灰色だったら、色素が薄いんだって言い訳になった。
…赤色はただただ気味悪がられるだけだ。

カランッ

ぶつかる。2回目。

「真白…。おまえ、」
『ふふ。分かりきったこと言うなって?ごめんごめん。』
張り詰めた空気の中は、息が苦しい。

カランッ

3度目だっただろうか。その繊細な音とともに頭が真っ白になった。
次第に頬は熱を持ち始める。
叩かれた。

ぼーっとする頭でその事実だけが永遠に木霊した。

痛い。誰に叩かれた?帝じゃない。これは…
「真白ちゃん、そんなこと二度と思っちゃダメ」
私を見て今にも泣きそうになっている紗子さんにだ。

カランッ
煩い、煩い。

「真白のこと送ってくるわ。」
そう言って君は立ち上がる。
金縛りにあったかのように動かない足に喝を入れる。

『今日は急にお邪魔してすみませんでした。失礼します。』
君の後を追いかける。

カランッ
そんな音を最後にリビングを出た私が最後に見たのは、貴女の頬を伝う雫でした。

「…なぁ。真白」
『ん?』
星なんて全く見えない雲だらけの空の下。

「お前は、俺のこと病気持ちで気持ち悪いって思うか?」
『、は。帝ってば馬鹿にしてんの。それくらいで離れていくわけないし、第一そんなこと思ったこともない。』

彼の歩く速度が心なしか遅くなったような気がした。
「俺もだよ。」
『何。そんなありきたりな言葉使うやつなんか知らん』

ふざけんな。そんな、どっかの台詞から抜き出してきたような言葉なんて聞きたくもない。
馬鹿にすんな。
「ちげえ。」

『…。
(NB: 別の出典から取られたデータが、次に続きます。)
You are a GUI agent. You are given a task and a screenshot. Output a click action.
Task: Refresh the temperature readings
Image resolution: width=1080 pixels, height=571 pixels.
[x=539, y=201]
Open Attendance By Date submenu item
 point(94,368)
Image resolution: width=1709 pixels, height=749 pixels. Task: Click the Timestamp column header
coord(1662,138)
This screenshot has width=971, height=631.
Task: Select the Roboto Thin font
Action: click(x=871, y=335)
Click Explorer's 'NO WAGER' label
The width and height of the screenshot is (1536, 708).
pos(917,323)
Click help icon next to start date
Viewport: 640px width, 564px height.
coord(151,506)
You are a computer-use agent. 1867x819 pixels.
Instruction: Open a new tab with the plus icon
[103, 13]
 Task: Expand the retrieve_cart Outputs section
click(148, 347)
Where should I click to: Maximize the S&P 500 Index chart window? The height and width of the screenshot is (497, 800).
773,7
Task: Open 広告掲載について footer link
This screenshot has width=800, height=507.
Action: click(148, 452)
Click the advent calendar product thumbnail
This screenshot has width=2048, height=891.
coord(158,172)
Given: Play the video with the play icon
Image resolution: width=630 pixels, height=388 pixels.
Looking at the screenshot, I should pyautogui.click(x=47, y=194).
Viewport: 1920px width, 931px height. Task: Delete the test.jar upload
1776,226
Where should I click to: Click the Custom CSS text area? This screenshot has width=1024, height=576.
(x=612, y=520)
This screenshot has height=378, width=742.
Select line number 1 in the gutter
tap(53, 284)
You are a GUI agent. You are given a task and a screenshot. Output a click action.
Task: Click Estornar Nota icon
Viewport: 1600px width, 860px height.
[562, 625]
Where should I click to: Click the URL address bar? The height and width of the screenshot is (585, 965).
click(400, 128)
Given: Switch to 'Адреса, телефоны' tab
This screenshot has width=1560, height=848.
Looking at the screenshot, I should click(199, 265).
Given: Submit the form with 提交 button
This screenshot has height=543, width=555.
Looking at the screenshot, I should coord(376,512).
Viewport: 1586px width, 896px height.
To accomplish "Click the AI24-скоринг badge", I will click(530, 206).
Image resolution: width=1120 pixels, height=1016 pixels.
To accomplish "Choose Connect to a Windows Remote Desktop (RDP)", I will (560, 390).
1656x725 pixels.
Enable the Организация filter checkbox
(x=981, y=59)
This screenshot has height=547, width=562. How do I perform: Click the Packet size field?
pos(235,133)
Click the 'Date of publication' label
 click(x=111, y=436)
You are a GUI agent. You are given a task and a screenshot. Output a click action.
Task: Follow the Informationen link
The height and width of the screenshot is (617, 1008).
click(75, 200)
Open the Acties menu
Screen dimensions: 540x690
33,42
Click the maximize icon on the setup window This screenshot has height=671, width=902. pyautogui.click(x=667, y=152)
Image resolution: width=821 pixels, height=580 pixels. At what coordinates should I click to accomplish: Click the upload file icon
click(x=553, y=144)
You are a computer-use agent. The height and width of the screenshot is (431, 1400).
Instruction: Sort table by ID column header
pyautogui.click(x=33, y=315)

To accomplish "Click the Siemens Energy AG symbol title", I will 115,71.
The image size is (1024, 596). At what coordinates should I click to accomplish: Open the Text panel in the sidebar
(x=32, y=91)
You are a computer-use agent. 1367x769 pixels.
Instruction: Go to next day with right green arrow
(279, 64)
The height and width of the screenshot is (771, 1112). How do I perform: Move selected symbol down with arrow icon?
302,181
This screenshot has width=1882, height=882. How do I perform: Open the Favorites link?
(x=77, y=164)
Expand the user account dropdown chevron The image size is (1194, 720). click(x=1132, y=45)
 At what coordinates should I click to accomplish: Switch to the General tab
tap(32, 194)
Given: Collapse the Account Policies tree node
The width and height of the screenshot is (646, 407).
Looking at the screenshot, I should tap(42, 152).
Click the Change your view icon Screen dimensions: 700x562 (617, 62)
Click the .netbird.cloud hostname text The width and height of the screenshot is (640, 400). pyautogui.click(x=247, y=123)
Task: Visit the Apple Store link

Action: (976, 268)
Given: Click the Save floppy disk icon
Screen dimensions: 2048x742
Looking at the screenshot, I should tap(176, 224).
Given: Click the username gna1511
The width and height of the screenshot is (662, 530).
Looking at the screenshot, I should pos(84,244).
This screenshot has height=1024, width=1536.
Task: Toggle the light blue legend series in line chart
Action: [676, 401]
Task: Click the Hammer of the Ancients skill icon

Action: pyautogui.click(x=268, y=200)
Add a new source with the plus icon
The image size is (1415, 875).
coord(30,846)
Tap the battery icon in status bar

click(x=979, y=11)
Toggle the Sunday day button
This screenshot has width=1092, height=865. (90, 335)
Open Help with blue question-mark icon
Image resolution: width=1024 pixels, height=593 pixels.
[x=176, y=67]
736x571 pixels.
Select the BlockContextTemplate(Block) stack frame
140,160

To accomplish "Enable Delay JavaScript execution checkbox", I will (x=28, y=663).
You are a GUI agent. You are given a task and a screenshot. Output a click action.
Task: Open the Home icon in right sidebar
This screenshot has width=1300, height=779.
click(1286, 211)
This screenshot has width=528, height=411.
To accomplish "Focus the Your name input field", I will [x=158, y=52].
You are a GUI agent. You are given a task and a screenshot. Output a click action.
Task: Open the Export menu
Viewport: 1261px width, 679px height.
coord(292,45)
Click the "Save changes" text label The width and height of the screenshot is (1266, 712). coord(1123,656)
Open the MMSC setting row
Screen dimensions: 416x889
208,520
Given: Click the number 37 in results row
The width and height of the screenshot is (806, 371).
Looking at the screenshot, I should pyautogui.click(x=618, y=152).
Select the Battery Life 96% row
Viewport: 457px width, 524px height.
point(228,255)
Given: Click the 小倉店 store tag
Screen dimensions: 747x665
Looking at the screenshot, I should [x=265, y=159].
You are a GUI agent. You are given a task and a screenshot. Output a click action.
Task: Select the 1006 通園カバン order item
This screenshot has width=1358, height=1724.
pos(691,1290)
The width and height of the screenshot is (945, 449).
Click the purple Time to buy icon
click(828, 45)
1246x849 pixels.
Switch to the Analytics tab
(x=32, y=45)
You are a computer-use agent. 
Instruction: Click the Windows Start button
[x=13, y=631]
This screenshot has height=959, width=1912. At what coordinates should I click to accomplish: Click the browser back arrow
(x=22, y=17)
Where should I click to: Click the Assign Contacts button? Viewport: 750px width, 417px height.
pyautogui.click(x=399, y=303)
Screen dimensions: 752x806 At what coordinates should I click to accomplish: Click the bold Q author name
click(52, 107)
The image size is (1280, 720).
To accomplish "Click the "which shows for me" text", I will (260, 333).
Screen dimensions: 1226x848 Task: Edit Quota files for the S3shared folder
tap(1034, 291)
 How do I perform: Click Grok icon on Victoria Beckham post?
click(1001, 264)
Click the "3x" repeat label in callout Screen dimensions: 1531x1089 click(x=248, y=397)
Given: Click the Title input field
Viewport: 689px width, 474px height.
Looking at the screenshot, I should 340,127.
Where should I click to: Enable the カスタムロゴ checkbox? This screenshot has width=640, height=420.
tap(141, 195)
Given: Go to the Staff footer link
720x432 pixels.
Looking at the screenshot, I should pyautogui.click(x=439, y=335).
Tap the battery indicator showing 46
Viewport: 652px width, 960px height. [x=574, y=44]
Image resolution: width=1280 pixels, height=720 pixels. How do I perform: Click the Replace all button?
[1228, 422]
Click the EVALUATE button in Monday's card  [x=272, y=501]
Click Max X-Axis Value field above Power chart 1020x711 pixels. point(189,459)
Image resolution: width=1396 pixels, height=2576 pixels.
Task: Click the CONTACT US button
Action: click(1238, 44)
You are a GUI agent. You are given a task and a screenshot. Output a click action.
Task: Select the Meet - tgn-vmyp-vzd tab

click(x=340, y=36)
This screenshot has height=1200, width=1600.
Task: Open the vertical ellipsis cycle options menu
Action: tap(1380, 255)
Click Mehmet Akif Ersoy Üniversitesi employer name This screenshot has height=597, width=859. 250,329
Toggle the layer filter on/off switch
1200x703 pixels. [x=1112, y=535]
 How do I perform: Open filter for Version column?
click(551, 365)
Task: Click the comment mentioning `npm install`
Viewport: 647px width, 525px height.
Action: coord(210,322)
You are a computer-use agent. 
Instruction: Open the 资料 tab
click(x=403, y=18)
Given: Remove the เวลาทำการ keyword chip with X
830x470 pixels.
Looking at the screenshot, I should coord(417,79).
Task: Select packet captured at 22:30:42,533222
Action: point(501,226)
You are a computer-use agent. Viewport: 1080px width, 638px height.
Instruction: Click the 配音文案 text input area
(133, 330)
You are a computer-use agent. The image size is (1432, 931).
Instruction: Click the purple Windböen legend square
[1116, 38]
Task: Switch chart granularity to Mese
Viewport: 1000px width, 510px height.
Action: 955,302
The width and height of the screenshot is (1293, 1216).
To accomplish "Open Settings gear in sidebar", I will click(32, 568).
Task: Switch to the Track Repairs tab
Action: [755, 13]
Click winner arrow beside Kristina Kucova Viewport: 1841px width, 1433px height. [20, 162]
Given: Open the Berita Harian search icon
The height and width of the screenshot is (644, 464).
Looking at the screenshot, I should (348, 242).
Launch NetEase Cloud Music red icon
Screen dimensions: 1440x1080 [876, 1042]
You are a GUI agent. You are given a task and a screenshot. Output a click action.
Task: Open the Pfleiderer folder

』
何が違うっていうの。俺も真白のこと気持ち悪いだなんて思わない、ってでしょう。

言い訳なんかいらない…
「俺は、自分のこと気持ち悪いなんて思ったことない。嫌いなんて思わない。
寧ろ自分が好きだ。」

耳鳴りがする。痛い。煩い。黙れ。

「そう思えるようになったのは、母さんや医師の…真白のお陰だけど。